I'm not sure what you consider "dire", but missing a dirty buffer
belonging to the to-be-destroyed table would result in the system being
permanently unable to checkpoint, because attempts to write out the buffer
to the no-longer-extant file would fail.  You could only get out of the
situation via a forced database crash (immediate shutdown), followed by
replaying all the WAL since the time of the problem.  In production
contexts that could be pretty dire.

Yes, its bad, but we do notice that has happened. We can also put in code to specifically avoid this error at checkpoint time. 

If lseek fails badly then SeqScans would give *silent* data loss, which in my view is worse. Just added pages aren't the only thing we might miss if lseek is badly wrong.

So, I think this patch still has legs. We can check that the clean up has been 100% when we do the buffer scan at the start of the checkpoint - that way we do just one scan of the buffer pool and move a time-consuming operation into a background process.

--
Simon Riggs                http://www.2ndQuadrant.com/
PostgreSQL Development, 24x7 Support, Remote DBA, Training & Services

Re: drop/truncate table sucks for large values of shared buffers

From
Amit Kapila
Date:
On Mon, Jun 29, 2015 at 7:18 PM, Simon Riggs <simon@2ndquadrant.com> wrote:
>
> On 28 June 2015 at 17:17, Tom Lane <tgl@sss.pgh.pa.us> wrote:
>>
>> I'm not sure what you consider "dire", but missing a dirty buffer
>> belonging to the to-be-destroyed table would result in the system being
>> permanently unable to checkpoint, because attempts to write out the buffer
>> to the no-longer-extant file would fail.  You could only get out of the
>> situation via a forced database crash (immediate shutdown), followed by
>> replaying all the WAL since the time of the problem.  In production
>> contexts that could be pretty dire.
>
>
> Yes, its bad, but we do notice that has happened. We can also put in code to specifically avoid this error at checkpoint time.
>
> If lseek fails badly then SeqScans would give *silent* data loss, which in my view is worse. Just added pages aren't the only thing we might miss if lseek is badly wrong.
>

So for the purpose of this patch, do we need to assume that
lseek can give us wrong size of file and we should add preventive
checks and other handling for the same?
I am okay to change that way, if we are going to have that as assumption
in out code wherever we are using it or will use it in-future, otherwise
we will end with some preventive checks which are actually not required.

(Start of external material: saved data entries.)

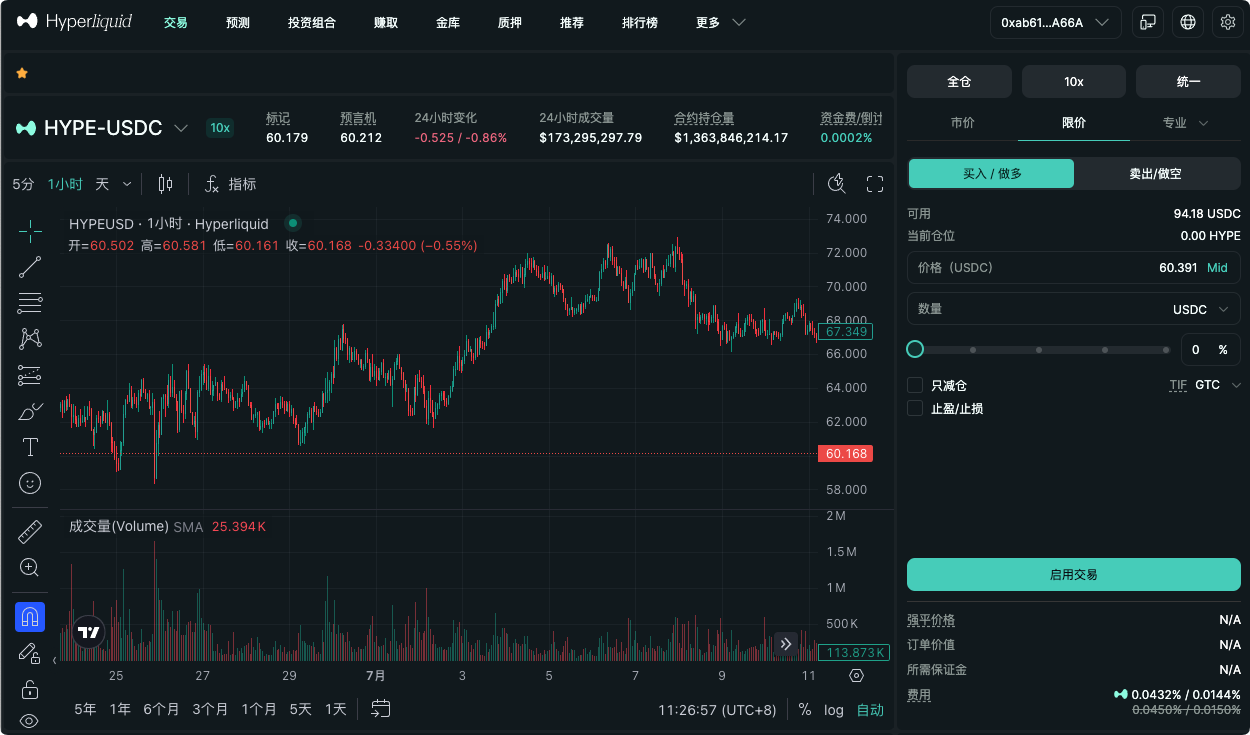Switch to the 市价 order tab

pos(962,123)
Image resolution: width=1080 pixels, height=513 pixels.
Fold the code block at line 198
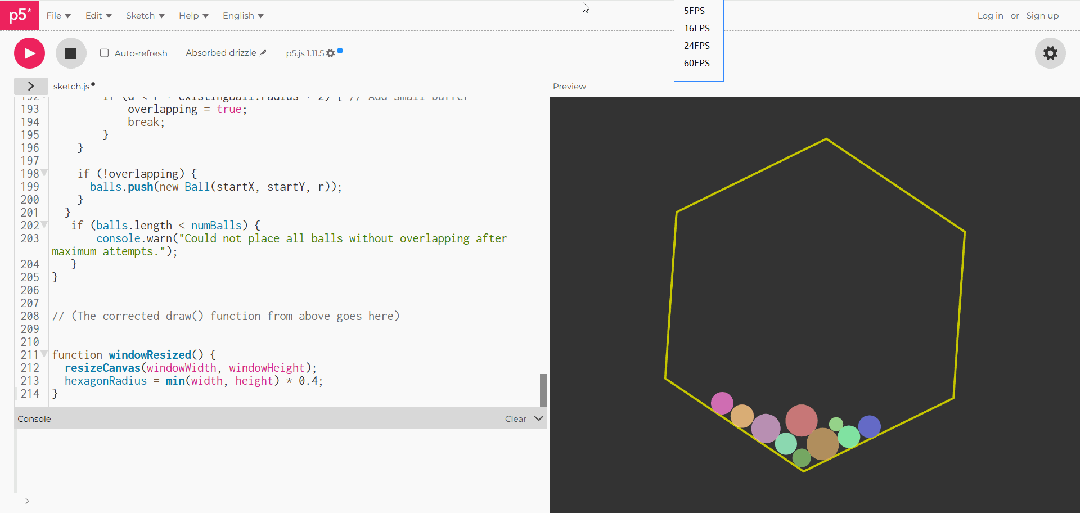(45, 173)
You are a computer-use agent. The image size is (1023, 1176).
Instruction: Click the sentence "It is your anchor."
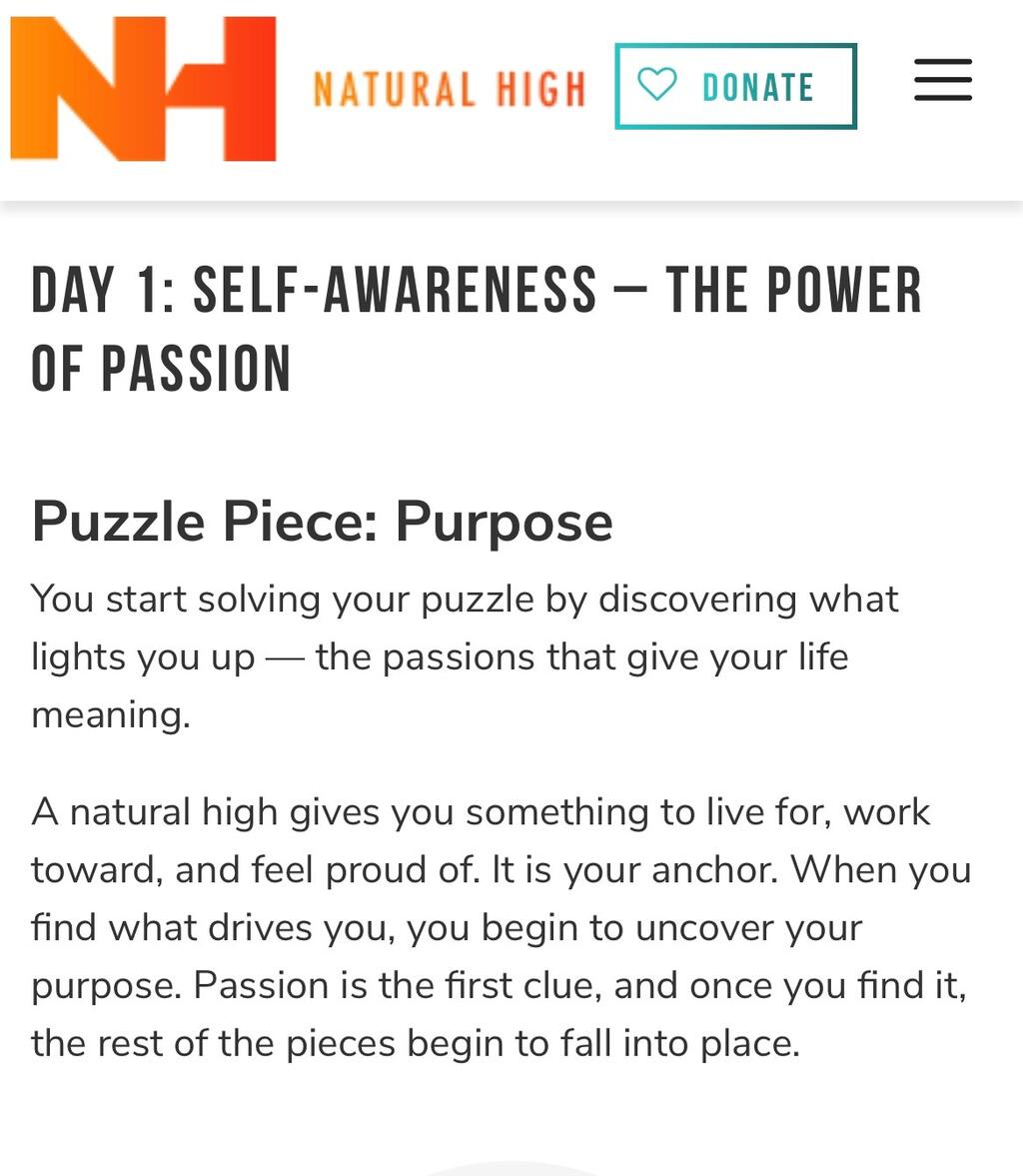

Another idea here is that use some other way instead of lseek to know
the size of file.  Do you think we can use stat() for this purpose, we
are already using it in fd.c?

> So, I think this patch still has legs. We can check that the clean up has been 100% when we do the buffer scan at the start of the checkpoint
>

One way to ensure that is verify that each buffer header tag is
valid (which essentially means whether the object exists), do
you have something else in mind to accomplish this part if we
decide to go this route?

> - that way we do just one scan of the buffer pool and move a time-consuming operation into a background process.
>

Agreed and if that turns out to be cheap, then we might want to use
some way to optimize Drop Database and others in same way.


With Regards,
Amit Kapila.
EnterpriseDB: http://www.enterprisedb.com

Re: drop/truncate table sucks for large values of shared buffers

From
Amit Kapila
Date:
On Mon, Jun 29, 2015 at 5:41 AM, Amit Kapila <amit.kapila16@gmail.com> wrote:
>
> On Sun, Jun 28, 2015 at 9:05 PM, Tom Lane <tgl@sss.pgh.pa.us> wrote:
> >
> > Amit Kapila <amit.kapila16@gmail.com> writes:
> > > On Sat, Jun 27, 2015 at 7:40 PM, Tom Lane <tgl@sss.pgh.pa.us> wrote:
> > >> I don't like this too much because it will fail badly if the caller
> > >> is wrong about the maximum possible page number for the table, which
> > >> seems not exactly far-fetched.  (For instance, remember those kernel bugs
> > >> we've seen that cause lseek to lie about the EOF position?)
> >
> > > Considering we already have exclusive lock while doing this operation
> > > and nobody else can perform write on this file, won't closing and
> > > opening it again would avoid such problems.
> >
> > On what grounds do you base that touching faith?
>
> Sorry, but I don't get what problem do you see in this touching?
>

On again thinking about it, I think you are worried that if we close
and reopen the file, it would break any flush operation that could
happen in parallel to it via checkpoint.  Still I am not clear that do
we want to assume that we can't rely on lseek for the size of file
if there can be parallel write activity on file (even if that write doesn't
increase the size of file)?

If yes, then we have below options:

a.  Have some protection mechanism for File Access (ignore error
for file not present or accessed during flush) and clean the buffers
buffers containing invalid objects as is being discussed up-thread.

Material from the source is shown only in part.